Art. 336c Abs. 2 OR garantiert dem Arbeitnehmer eine vollständige Kündigungsfrist, damit er die Möglichkeit hat, eine neue Stelle zu suchen. Dagegen beabsichtigt Art. 336c Abs. 3 OR lediglich die Erleichterung eines Stellenwechsels, indem das Arbeitsverhältnis nicht bereits nach Ablauf der unterbrochenen Kündigungsfrist endet, sondern erst auf den in der Regel vorgesehenen Endtermin (Monatsende) eines Arbeitsverhältnisses. Gemäss Bundesgericht gilt es somit aufgrund dieser verschiedenen Ziele zu unterscheiden, ob die neue Arbeitsunfähigkeit noch in die verlängerte (aber nicht abgelaufene) Kündigungsfrist fällt, oder lediglich in den Zeitraum der Verlängerung bis zum nächstfolgenden Endtermin. Das Bundesgericht ist der Meinung, dass sich eine Unterbrechung der Kündigungsfrist nur im ersten dieser beiden Fälle rechtfertigt. Das Ziel von Art. 336c Abs. 1 OR in Verbindung mit Art. 336c Abs. 2 OR ist es nicht, sämtliche Arbeitnehmer ohne Rücksicht auf den Grund ihrer Arbeitsunfähigkeit gleich zu behandeln, sondern den wegen Krankheit oder Unfall arbeitsunfähigen Arbeitnehmer den gleichen Bedingungen zu unterstellen wie den gesunden Arbeitnehmer, so dass auch jener genügend Zeit zur Stellensuche hat. Wenn der Arbeitnehmer schon in den Genuss der vollständigen Kündigungsfrist gekommen ist, ist der gesetzlich vorgesehene Schutz bereits erreicht. Es wäre also nicht angemessen, das Risiko einer erneuten Arbeitsunfähigkeit auch während dieser zusätzlichen Frist durch den Arbeitgeber tragen zu lassen, denn die in Art. 336c Abs. 2 OR vorgesehene Unterbrechung kann bereits zu einer erheblichen Verlängerung der Kündigungsfrist führen (vgl. Th. Geiser, Kündigungsschutz bei Krankheit, in AJP 1996, S. 550 ff., 552).

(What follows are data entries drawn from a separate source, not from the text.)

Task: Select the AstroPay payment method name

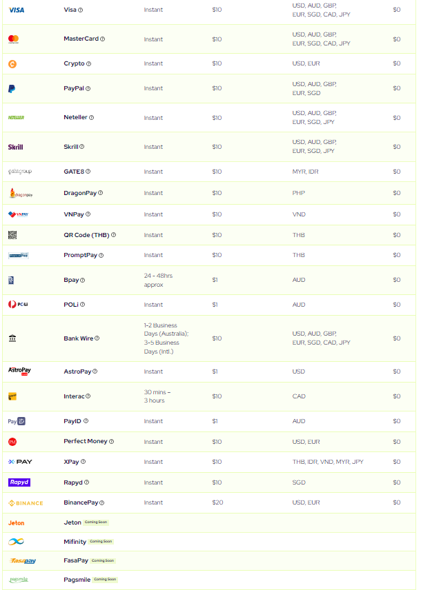Action: (x=77, y=372)
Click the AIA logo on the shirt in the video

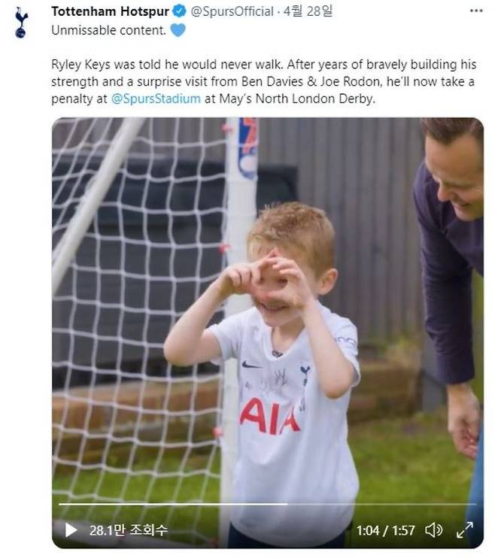click(x=269, y=416)
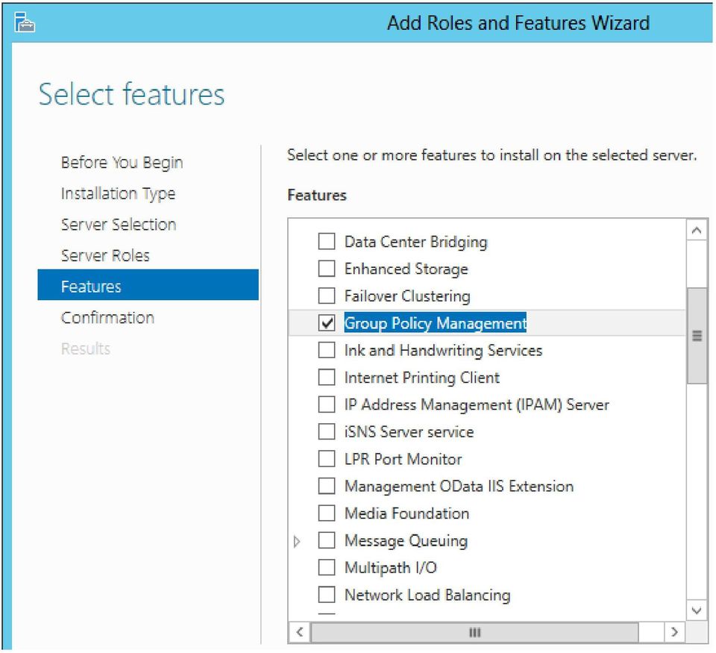Open the Confirmation wizard step
This screenshot has width=716, height=653.
click(x=107, y=318)
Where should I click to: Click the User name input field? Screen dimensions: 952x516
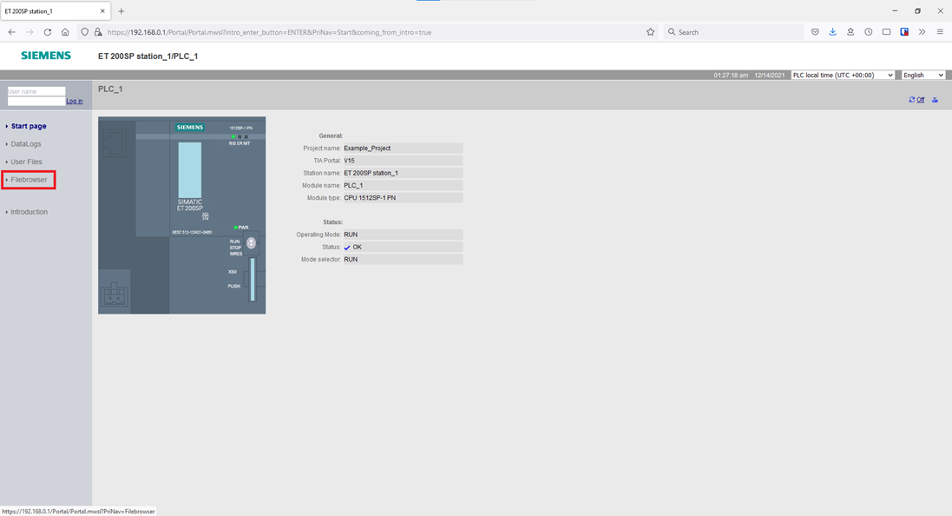(x=36, y=91)
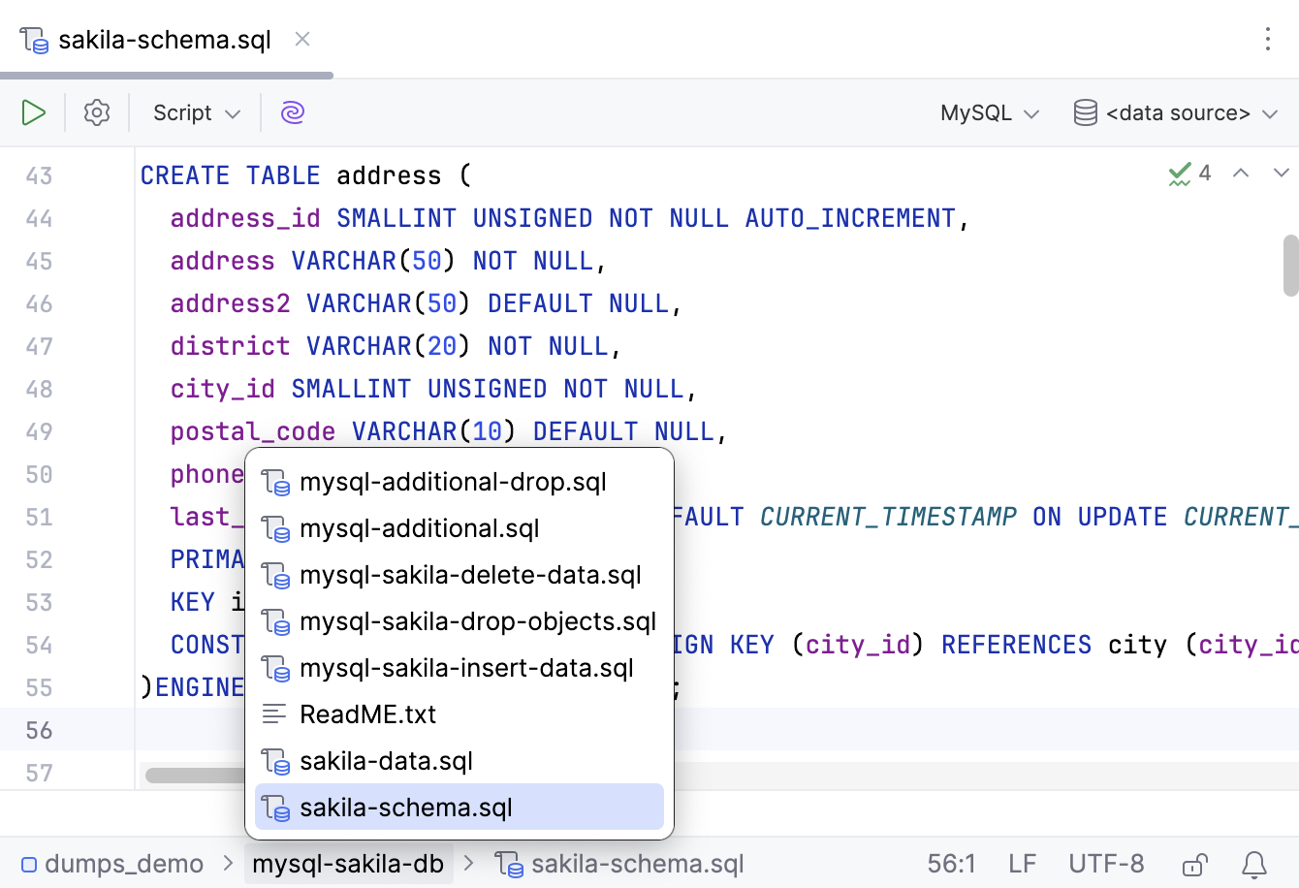Click the inspection problems checkmark indicator
Viewport: 1299px width, 888px height.
[x=1189, y=174]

Im vorliegenden Fall lief die unterbrochene Kündigungsfrist am 9. Mai 1997 ab. Die zweite Arbeitsunfähigkeit trat aber erst am 26 Mai 1997 ein. Sie fiel somit in den Zeitraum der Verlängerung bis zum nächstfolgenden Endtermin gemäss Art. 336c Abs. 3 OR. Deshalb löste die zweite Arbeitsunfähigkeit keine neue Sperrfrist aus und das Arbeitsverhältnis endigte definitiv am 31. Mai 1997.